聴き込むほどに味わい深くなる・・・忘れられない作品。
トム・ウェイツの楽曲に幾重もの独自のカラーを重ね、
シンプルでありながら深遠なサウンドプロダクションで創り上げられた、
スカーレット・ヨハンソンが音楽と真摯に向き合って完成させたファースト・アルバム。』

 トム・ウェイツの楽曲でアルバムを丸々構成したのは、過去にも
ホリー・コールの「TEMPTATION」や、ジョン・ハモンドの「WICKED GRIN」などがありました。
さて、今回、トム・ウェイツ集を作ってくれたスカーレット・ヨハンスンという女性、
弱冠23歳、女優としていくつかの映画にも主演しているようですが、ワタシは思い出せません。
女優スカーレット・ヨハンスンのデビュー・アルバムということになります。

 なぜトム・ウェイツを取り上げたのか?(オリジナル一曲を除き、すべてトムの曲)
ディヴィッド・ボウイが2曲でヴォーカル参加していますが、どのようないきさつだったのか?
そもそも女優なのにCDを制作しようと思ったきっかけは何なのか?
などなど、興味は尽きませんが、まず、聴いてみることにしましょう。

 女優という先入観があるためか、選曲やサウンド、唄い方に、どこかシネマティックな印象を
受けてしまいます。
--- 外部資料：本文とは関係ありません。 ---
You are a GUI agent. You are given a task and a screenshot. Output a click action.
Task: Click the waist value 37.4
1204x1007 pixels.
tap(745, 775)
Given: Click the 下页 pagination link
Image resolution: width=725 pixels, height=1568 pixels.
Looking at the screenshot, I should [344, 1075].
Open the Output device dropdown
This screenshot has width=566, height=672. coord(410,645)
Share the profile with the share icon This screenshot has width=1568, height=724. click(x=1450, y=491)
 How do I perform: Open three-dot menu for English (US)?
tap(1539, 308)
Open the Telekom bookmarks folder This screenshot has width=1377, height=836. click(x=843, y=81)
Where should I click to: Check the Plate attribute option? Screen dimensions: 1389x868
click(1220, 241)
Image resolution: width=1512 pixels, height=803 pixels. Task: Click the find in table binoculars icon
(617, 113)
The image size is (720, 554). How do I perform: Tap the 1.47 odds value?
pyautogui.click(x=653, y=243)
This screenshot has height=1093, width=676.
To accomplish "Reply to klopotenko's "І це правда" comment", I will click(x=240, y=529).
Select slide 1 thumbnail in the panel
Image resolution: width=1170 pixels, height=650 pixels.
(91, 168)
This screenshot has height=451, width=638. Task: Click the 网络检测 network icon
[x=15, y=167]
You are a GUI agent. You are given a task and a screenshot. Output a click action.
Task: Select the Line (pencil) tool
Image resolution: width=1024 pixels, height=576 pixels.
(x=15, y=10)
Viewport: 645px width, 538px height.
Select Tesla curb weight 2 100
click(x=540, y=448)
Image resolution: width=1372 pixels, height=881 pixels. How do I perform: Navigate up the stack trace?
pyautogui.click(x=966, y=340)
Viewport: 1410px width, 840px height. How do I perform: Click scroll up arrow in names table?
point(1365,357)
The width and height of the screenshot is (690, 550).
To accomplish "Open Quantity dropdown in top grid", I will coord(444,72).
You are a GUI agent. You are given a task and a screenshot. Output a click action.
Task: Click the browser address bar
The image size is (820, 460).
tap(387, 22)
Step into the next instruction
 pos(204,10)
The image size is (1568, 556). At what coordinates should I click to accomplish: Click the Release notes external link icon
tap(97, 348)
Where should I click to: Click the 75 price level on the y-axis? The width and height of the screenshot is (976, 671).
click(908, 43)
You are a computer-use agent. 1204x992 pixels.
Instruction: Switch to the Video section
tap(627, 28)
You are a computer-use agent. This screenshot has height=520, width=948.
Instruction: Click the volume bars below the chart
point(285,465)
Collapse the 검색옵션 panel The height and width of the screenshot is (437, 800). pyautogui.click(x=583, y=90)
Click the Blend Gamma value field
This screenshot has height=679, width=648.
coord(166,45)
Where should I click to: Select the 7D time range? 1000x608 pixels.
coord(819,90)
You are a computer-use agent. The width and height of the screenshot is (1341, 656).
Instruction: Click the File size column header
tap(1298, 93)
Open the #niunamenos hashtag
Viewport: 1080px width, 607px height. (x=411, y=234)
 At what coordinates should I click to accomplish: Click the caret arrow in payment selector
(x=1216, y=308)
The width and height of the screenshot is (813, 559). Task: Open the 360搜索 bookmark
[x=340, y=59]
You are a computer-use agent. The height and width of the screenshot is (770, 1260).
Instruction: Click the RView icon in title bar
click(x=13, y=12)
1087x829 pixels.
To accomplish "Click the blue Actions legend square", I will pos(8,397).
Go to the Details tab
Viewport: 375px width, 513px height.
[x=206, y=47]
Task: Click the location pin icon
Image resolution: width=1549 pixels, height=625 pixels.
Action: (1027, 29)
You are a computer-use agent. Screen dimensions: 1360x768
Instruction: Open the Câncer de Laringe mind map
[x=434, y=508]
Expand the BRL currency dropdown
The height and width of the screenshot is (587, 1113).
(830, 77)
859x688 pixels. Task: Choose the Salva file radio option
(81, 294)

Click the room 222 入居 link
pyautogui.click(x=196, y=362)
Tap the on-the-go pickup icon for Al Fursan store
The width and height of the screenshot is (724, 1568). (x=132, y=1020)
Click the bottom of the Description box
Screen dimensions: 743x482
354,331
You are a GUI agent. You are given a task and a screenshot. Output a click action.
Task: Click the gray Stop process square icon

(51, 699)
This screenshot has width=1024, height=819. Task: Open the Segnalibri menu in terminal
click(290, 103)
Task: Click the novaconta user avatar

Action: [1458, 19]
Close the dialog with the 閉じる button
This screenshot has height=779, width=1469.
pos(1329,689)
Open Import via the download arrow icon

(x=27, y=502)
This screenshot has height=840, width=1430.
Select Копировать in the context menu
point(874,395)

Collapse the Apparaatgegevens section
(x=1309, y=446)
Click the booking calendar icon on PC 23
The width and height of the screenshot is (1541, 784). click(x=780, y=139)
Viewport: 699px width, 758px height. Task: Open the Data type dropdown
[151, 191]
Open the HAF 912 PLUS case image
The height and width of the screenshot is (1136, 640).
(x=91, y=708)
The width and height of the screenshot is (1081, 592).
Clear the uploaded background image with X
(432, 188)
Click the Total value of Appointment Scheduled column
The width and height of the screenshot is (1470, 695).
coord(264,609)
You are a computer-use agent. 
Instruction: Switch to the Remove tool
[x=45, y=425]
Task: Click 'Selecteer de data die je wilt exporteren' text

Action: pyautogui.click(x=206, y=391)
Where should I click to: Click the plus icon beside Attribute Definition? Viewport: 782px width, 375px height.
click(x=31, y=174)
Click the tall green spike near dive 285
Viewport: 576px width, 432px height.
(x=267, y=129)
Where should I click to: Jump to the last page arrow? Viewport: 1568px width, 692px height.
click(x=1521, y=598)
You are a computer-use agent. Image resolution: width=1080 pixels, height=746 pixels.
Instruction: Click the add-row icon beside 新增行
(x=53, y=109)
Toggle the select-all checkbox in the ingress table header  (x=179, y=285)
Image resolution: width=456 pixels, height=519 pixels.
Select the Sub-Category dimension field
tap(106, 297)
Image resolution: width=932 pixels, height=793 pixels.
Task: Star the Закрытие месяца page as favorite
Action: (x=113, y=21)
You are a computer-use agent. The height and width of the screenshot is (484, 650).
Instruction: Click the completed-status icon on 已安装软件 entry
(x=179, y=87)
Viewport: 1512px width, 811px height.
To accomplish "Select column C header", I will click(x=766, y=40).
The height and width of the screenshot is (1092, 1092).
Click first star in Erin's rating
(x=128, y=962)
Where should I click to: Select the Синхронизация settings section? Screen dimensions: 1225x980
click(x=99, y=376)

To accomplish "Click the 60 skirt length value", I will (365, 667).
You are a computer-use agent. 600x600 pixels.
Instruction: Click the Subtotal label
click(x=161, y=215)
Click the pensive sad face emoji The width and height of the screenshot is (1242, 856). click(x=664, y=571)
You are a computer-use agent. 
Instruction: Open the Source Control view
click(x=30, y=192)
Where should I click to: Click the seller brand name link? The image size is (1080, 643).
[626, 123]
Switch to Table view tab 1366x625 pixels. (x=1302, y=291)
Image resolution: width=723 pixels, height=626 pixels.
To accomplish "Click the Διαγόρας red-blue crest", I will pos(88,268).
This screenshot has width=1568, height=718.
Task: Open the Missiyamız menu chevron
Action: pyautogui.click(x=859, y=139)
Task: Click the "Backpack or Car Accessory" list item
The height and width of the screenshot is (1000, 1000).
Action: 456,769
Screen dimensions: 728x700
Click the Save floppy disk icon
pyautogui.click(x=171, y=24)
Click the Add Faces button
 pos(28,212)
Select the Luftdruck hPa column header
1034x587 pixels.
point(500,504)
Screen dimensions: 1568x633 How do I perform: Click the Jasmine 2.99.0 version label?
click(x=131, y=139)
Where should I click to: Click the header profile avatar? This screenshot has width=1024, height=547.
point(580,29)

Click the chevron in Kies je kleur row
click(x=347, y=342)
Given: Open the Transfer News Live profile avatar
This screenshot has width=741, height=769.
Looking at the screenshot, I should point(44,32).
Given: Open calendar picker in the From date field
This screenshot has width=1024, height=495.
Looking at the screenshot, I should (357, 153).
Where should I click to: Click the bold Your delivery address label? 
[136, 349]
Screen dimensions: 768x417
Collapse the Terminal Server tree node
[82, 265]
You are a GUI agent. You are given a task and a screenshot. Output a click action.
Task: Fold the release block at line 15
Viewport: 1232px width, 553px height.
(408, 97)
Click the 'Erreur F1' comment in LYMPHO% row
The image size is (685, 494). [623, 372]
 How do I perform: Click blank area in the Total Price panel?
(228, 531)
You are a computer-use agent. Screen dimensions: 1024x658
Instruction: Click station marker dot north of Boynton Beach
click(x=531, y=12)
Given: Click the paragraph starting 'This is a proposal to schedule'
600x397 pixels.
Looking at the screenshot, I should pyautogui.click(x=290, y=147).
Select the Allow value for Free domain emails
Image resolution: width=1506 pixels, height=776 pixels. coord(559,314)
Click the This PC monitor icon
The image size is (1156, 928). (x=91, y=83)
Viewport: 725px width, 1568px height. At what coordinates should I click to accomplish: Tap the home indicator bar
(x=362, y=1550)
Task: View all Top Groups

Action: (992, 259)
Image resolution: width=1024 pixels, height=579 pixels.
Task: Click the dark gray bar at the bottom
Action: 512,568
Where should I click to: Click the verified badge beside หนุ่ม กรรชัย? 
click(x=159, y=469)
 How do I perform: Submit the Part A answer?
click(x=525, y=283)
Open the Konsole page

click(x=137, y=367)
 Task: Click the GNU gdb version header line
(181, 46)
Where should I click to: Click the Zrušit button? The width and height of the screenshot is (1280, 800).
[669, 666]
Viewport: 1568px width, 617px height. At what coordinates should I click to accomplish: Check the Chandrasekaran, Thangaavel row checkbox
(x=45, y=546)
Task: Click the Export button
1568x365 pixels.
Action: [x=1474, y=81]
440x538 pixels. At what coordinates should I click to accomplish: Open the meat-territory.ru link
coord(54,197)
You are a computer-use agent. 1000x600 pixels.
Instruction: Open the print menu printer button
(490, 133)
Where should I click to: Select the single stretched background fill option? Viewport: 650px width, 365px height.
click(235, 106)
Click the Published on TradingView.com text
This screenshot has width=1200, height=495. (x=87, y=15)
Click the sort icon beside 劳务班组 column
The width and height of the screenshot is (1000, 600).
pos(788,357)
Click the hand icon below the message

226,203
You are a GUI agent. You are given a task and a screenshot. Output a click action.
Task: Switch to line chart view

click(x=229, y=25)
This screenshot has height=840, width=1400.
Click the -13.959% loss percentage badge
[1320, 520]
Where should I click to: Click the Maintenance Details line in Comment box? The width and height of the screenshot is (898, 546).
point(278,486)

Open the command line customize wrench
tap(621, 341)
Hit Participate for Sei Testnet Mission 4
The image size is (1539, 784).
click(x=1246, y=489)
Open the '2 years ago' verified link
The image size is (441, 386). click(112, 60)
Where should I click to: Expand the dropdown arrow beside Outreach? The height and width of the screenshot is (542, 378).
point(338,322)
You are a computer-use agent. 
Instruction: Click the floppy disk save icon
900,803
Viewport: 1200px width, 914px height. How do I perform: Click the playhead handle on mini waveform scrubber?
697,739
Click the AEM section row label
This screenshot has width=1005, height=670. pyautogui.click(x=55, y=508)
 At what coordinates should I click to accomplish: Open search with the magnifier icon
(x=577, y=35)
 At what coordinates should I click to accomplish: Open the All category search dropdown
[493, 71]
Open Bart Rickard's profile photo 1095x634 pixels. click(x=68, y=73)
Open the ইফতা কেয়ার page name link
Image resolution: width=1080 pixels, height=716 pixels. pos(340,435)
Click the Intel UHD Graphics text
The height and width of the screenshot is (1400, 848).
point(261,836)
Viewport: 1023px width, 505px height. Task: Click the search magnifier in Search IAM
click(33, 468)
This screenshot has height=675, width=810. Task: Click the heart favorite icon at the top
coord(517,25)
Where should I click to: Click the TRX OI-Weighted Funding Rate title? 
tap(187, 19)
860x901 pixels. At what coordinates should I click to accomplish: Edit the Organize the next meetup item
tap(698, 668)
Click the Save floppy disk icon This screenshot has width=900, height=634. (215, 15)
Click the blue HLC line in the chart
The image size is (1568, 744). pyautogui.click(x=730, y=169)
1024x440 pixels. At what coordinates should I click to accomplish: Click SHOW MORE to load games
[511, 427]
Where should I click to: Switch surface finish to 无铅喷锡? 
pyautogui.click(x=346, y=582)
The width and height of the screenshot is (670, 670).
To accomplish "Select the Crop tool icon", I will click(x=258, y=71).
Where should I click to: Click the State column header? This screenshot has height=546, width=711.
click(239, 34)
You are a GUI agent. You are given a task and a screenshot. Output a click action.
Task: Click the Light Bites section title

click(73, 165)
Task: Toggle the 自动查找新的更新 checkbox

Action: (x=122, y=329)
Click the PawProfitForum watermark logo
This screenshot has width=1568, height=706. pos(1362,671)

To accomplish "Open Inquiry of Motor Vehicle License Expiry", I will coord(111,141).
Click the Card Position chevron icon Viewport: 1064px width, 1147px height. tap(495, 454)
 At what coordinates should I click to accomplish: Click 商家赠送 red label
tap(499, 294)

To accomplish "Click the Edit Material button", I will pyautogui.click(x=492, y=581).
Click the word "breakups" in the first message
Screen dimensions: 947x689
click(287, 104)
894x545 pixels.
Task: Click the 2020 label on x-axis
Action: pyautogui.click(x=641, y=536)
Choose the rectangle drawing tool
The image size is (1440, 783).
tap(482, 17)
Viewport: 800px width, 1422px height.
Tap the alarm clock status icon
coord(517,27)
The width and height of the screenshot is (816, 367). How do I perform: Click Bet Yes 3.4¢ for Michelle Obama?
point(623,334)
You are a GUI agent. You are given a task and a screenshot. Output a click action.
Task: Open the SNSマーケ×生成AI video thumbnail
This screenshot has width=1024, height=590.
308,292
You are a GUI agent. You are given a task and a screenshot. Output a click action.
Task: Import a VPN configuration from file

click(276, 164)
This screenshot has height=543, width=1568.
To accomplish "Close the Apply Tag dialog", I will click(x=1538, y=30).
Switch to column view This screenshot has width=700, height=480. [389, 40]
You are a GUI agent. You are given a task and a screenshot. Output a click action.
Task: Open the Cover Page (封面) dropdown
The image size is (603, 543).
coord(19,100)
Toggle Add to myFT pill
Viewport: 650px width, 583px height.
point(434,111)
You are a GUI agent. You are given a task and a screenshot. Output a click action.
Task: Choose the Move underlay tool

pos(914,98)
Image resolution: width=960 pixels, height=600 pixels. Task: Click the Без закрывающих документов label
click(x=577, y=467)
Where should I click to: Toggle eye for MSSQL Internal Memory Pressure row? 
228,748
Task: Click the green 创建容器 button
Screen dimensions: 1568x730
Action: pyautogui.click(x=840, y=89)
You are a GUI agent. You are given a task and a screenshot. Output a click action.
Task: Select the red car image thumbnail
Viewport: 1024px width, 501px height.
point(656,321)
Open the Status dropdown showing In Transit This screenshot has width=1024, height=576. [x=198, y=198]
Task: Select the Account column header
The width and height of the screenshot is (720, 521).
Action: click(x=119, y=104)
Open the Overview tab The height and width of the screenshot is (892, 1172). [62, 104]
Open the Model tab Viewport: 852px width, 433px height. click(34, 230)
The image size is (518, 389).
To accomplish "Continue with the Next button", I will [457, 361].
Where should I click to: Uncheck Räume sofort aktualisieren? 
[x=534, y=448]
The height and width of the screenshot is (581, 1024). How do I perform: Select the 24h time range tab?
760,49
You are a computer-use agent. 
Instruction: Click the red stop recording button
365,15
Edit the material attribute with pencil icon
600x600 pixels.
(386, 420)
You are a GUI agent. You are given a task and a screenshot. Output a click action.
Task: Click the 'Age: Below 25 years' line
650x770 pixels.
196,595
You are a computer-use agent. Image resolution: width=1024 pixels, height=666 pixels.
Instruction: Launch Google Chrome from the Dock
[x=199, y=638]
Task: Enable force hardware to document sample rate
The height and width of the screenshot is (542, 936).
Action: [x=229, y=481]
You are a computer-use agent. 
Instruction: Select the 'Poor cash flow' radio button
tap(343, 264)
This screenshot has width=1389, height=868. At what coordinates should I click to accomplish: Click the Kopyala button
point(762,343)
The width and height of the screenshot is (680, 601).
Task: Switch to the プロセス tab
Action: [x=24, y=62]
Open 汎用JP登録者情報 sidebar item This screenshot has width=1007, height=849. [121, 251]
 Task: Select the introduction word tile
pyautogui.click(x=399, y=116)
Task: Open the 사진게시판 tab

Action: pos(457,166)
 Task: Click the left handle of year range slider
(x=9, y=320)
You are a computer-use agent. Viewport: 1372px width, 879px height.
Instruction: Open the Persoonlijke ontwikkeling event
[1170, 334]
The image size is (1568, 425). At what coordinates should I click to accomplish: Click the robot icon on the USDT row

特に「Falling Down」などは、バックにバンジョーやヴィブラフォンなどが
登場し、スカーレットとボウイのヴォーカルとのミスマッチが逆に面白い展開となります。

 また、トムの代表曲である「I Wish I Was In New Orleans」を、オルゴールだけを伴奏に
唄ってます。オルゴールもメンバーが紙切れにパンチングしたものを使ってるそうで、
トムのピアノ弾き語りも美しかったですが、このオルゴールを使ったスカーレット・ヴァージョンも
なかなかアイデア物ですよ。

さて、シンガーとしてのスカーレット、唄がうまいわけでもなく、どちらかというと抑揚のない
唄い方ですが、彼女の低音の味わいと、歌詞をはっきり発音しているところが特徴です。
バックのバンドの楽器の使い方に導かれて、ヴォーカルも短調に聴こえないところが面白いです。

 タイトル曲「Anywhere I Lay My Head」は、その後に「I'm Going To Call My Home」
という文句が続き、「落ち着けるところ、すなわち、そこが俺の家」というニュアンスで、
落ちぶれてしまった男の厭世感みたいなものを唄ったものですが、トムのオリジナルはかなり
重々しいものだったのですが、ここでのスカーレットの解釈はパーカッションやオルガンの音も
手伝って、楽しげな印象を受けます。

 プロデューサーのディヴィッド・シテック(サイテック?)というヒト、TV ON THE RADIOという
新進バンドのプロデューサーらしいのですが(このあたりは良く知りません)、なかなか面白い音作り
をするヒトで、ちょっと注目!ですね。